▸ **Task description**
Write the listing out once more, identical to the original but without pictures.

= = =

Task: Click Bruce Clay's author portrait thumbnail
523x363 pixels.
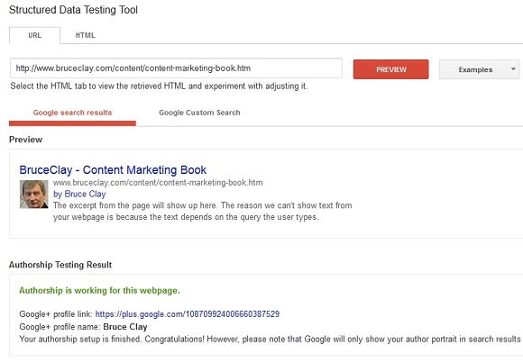Action: coord(33,195)
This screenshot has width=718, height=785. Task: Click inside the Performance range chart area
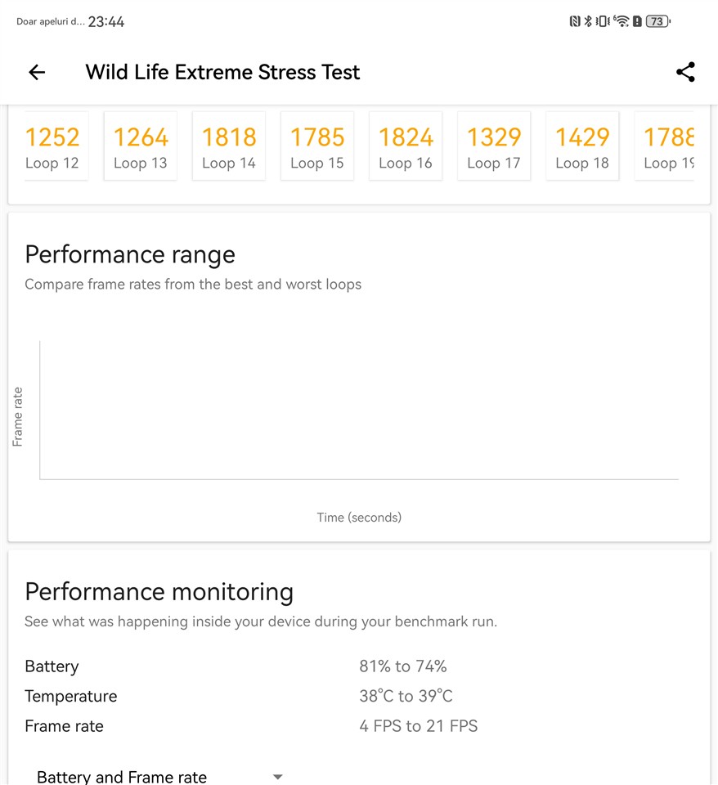[359, 409]
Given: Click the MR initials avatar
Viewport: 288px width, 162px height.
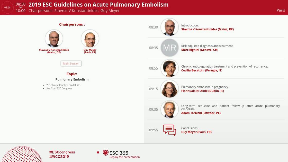Looking at the screenshot, I should [169, 48].
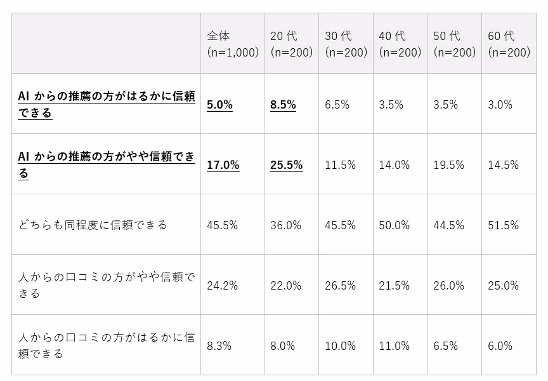548x381 pixels.
Task: Click the 50代 header cell
Action: 454,43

= = =

▸ **Task solution**
Task: Click Bruce Clay's author portrait thumbnail
523x363 pixels.
Action: coord(33,195)
This screenshot has width=718, height=785. Task: Click inside the Performance range chart area
[359, 409]
Given: Click the MR initials avatar
Viewport: 288px width, 162px height.
Looking at the screenshot, I should [169, 48].
548x381 pixels.
Task: Click the 50代 header cell
Action: 454,43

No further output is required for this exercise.